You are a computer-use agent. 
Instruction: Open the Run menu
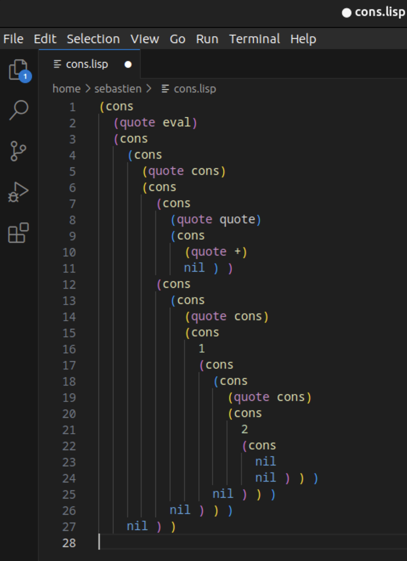pyautogui.click(x=207, y=39)
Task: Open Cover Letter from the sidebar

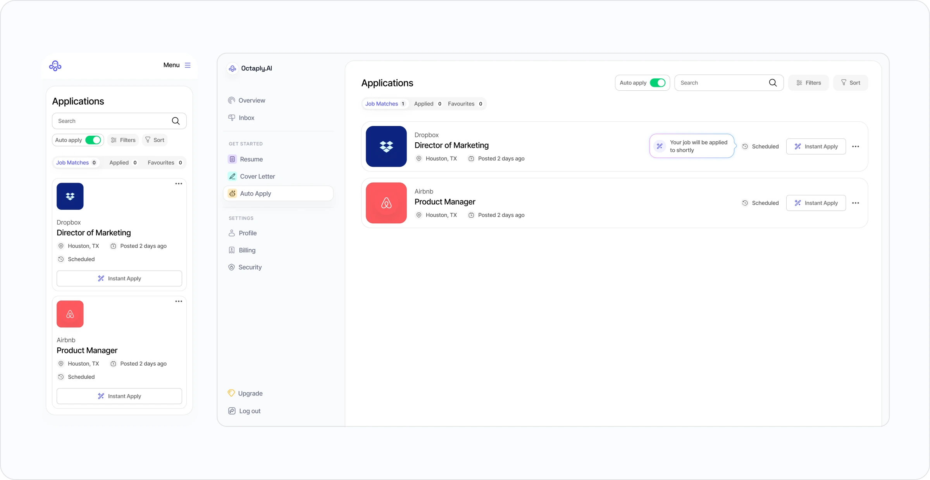Action: [257, 176]
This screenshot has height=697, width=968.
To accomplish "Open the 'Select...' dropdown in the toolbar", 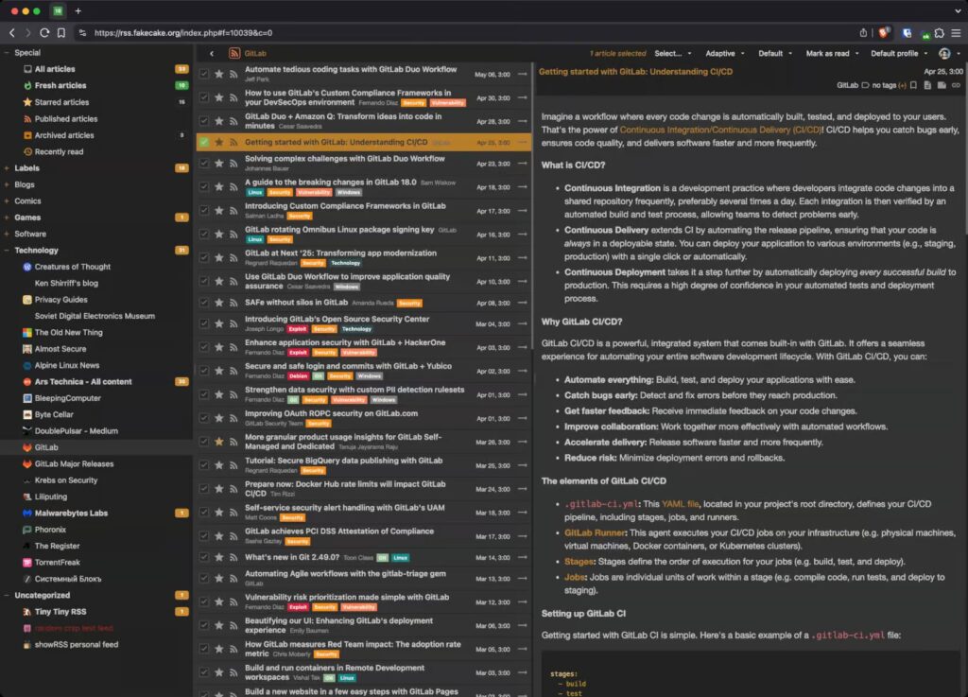I will [x=672, y=54].
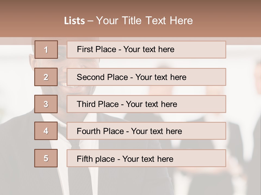Select the number 4 box
This screenshot has height=195, width=261.
(46, 131)
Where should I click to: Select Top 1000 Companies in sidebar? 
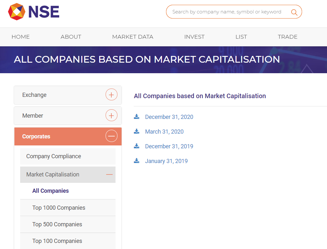59,208
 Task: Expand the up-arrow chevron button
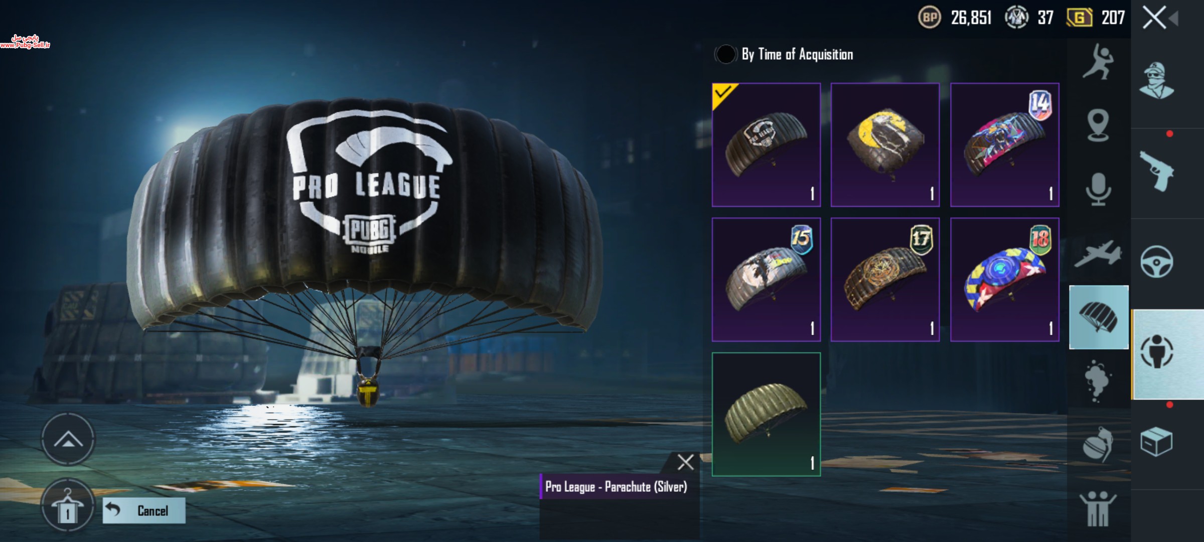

+--

Copy the lines of the listing above word for word, starting at the line that contains "Where should I" and running through the end of the listing. Leave the pictures out.

> **FINISHED ANSWER**
Where should I click to: Select Top 1000 Companies in sidebar? 
59,208
 Task: Expand the up-arrow chevron button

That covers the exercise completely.